Copy out each line of the data that holds the string "will".

## Collected data entries

== == ==

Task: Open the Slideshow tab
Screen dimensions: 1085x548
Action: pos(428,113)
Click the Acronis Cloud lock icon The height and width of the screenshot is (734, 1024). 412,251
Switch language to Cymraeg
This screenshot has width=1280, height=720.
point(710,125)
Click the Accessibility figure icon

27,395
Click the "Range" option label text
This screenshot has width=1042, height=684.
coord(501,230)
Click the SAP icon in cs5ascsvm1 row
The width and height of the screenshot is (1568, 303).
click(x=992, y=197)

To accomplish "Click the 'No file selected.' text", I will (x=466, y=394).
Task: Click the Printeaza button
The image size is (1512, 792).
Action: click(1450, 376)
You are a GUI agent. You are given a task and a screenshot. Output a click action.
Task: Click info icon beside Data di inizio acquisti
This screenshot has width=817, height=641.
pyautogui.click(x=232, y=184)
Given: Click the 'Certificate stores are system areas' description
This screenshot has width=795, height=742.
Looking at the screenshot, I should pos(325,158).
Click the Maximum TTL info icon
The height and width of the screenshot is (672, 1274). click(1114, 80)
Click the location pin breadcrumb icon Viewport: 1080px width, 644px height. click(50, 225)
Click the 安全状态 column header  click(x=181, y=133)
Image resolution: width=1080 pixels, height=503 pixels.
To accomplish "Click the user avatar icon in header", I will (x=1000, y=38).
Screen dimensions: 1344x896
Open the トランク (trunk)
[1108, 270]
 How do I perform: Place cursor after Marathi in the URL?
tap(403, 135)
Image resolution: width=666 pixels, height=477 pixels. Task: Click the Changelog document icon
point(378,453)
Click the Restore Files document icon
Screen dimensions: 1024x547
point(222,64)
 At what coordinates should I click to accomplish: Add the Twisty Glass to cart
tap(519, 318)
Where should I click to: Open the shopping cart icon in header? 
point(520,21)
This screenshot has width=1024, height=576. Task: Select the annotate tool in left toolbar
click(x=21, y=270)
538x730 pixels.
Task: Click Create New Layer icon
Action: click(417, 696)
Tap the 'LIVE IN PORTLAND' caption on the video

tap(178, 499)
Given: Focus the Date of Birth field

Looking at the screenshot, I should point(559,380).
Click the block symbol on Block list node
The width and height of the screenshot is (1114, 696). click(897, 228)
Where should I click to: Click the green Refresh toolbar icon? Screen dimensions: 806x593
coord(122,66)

== == ==

## Finished task
To accomplish "Click the 'No file selected.' text", I will (x=466, y=394).
To accomplish "Click the user avatar icon in header", I will (x=1000, y=38).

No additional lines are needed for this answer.